Oggi, alla fine del percorso, qual è il tuo bilancio di questa esperienza?
“La mia missione è man mano diventata, anche e non solo, una sfida d’orgoglio. Mi è stato spesso chiesto il motivo della mia scelta e, devo dire, molte volte ho pensato, soprattutto a metà percorso, di trasferirmi in un’università più vicina. Nel momento in cui, però, durante una normale conversazione a riguardo mi risposero: “Fai bene, così concludi velocemente visto che giù gli esami li regalano”, nonostante tu sapessi dentro di te quanto è difficile superare ciascuna prova e quanta ansia dovessi affrontare ogni volta. Allora ho sentito quasi il dovere di portare a termine ciò che avevo cominciato, al fine di poter sottolineare, qualora la vita mi avesse riservato anche semplici soddisfazioni a livello lavorativo, di essere laureato presso l’Università di Catania“.

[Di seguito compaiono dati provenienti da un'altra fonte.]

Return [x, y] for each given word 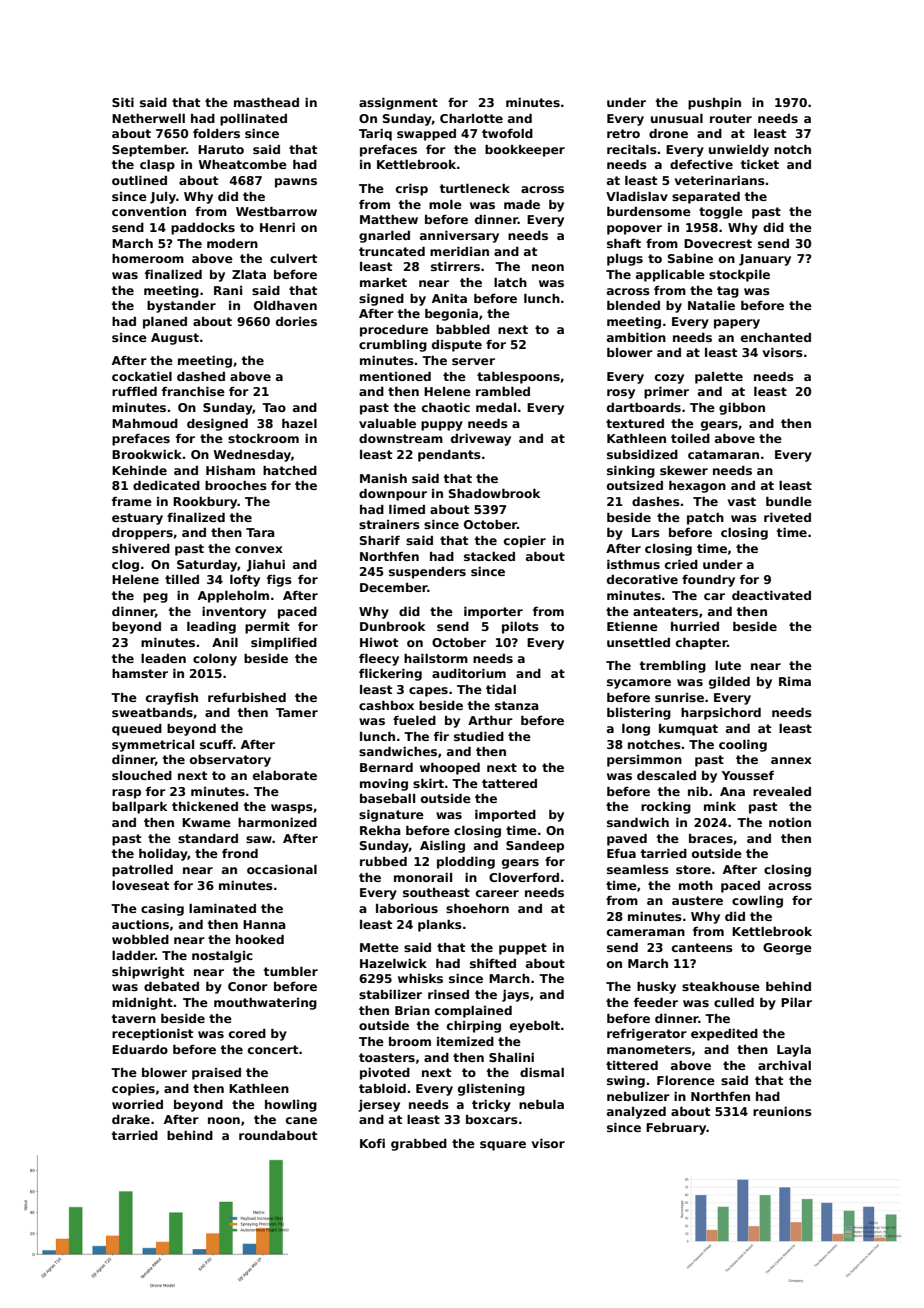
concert [273, 1049]
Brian [412, 1010]
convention [149, 211]
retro [623, 133]
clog [125, 566]
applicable [670, 276]
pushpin [714, 104]
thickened [205, 806]
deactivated [771, 595]
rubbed [383, 861]
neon [548, 267]
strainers [389, 524]
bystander [181, 307]
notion [790, 822]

A conti fatti, consiglieresti ad altri giovani una esperienza simile alla tua?
“A chi deve intraprendere un corso di laurea, più che la mia esperienza in senso letterale, consiglio di scegliere non in base al blasone dell’istituto in sé. Anzi, bisogna far sì che ognuno porti avanti il nome degli istituti della propria terra natale, in qualsiasi regione si trovino, anche al Sud, dove molte strutture hanno ben poco da invidiare al resto del Paese“.
Intanto, però, i dati sugli immatricolati ci dicono che ogni anno c’è un vero e proprio esodo di universitari dal Sud al Nord. Secondo te perché?

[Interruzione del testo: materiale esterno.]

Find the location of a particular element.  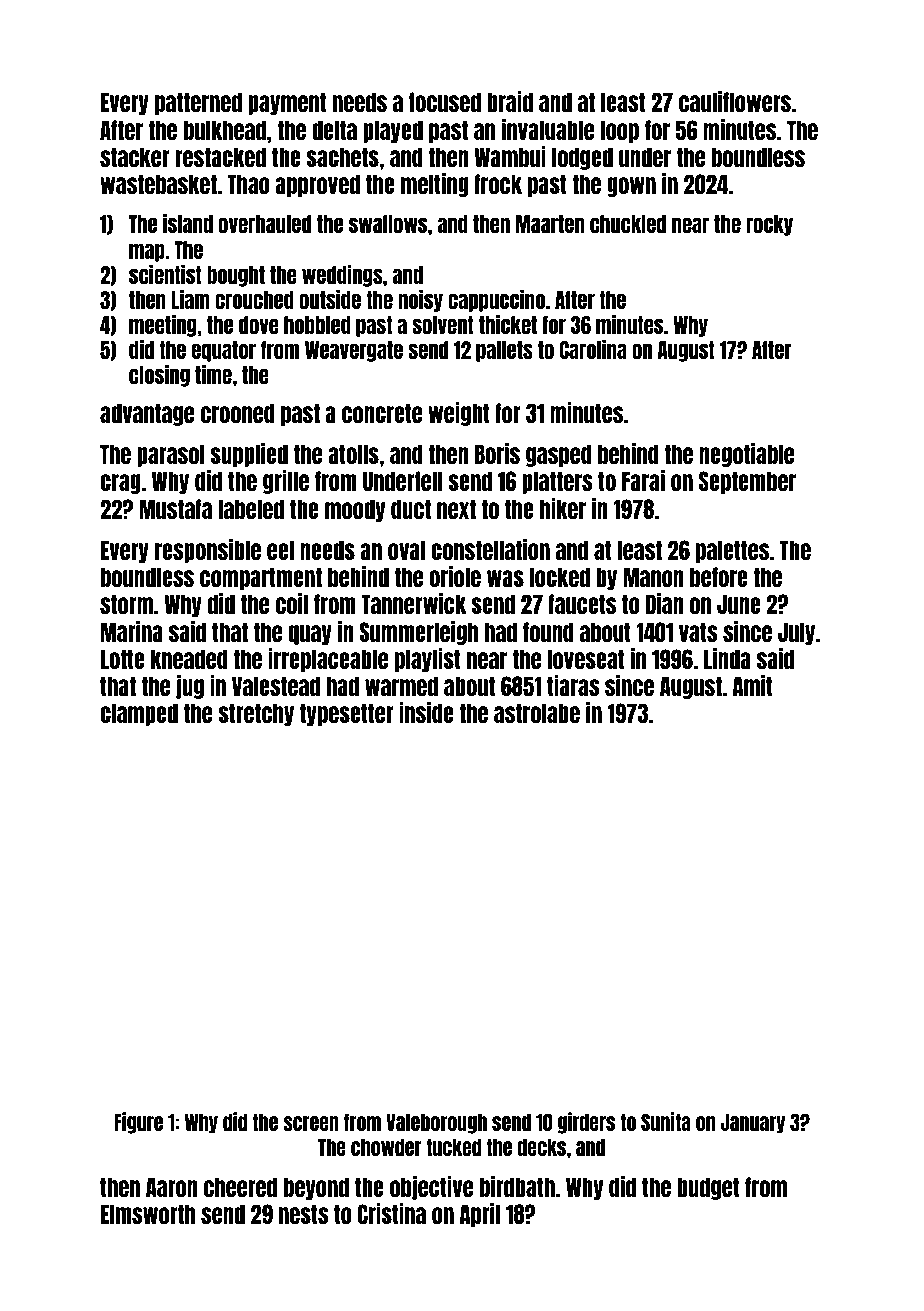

“Ritengo che gran parte degli studenti opti per un’università situata al Centro-Nord più che altro nell’ottica di un inquadramento lavorativo futuro più celere e immediato. Sono indiscutibili i legami e le porte d’accesso che varie facoltà al Nord offrono agli studenti. Mi sento però di evidenziare, per quanto riguarda l’università di Catania, l’organizzazione e la puntualità dei professori, oltreché le competenze in materia“.
Ora quali sono i tuoi piani per il futuro, sia a livello professionale che personale? Sceglierai Milano o Catania?
“A livello lavorativo, purtroppo, non è possibile al momento eseguire lo stesso ragionamento proposto a livello di istruzione. Ho provato ad approcciarmi al mondo lavorativo anche in Sicilia ricevendo, però, delle delusioni. Inoltre, per chi come me ha intrapreso un percorso in ambito economico e finanziario, Milano rappresenta il vertice in Italia. Attualmente, a livello professionale e personale, sto bene. In futuro si vedrà“.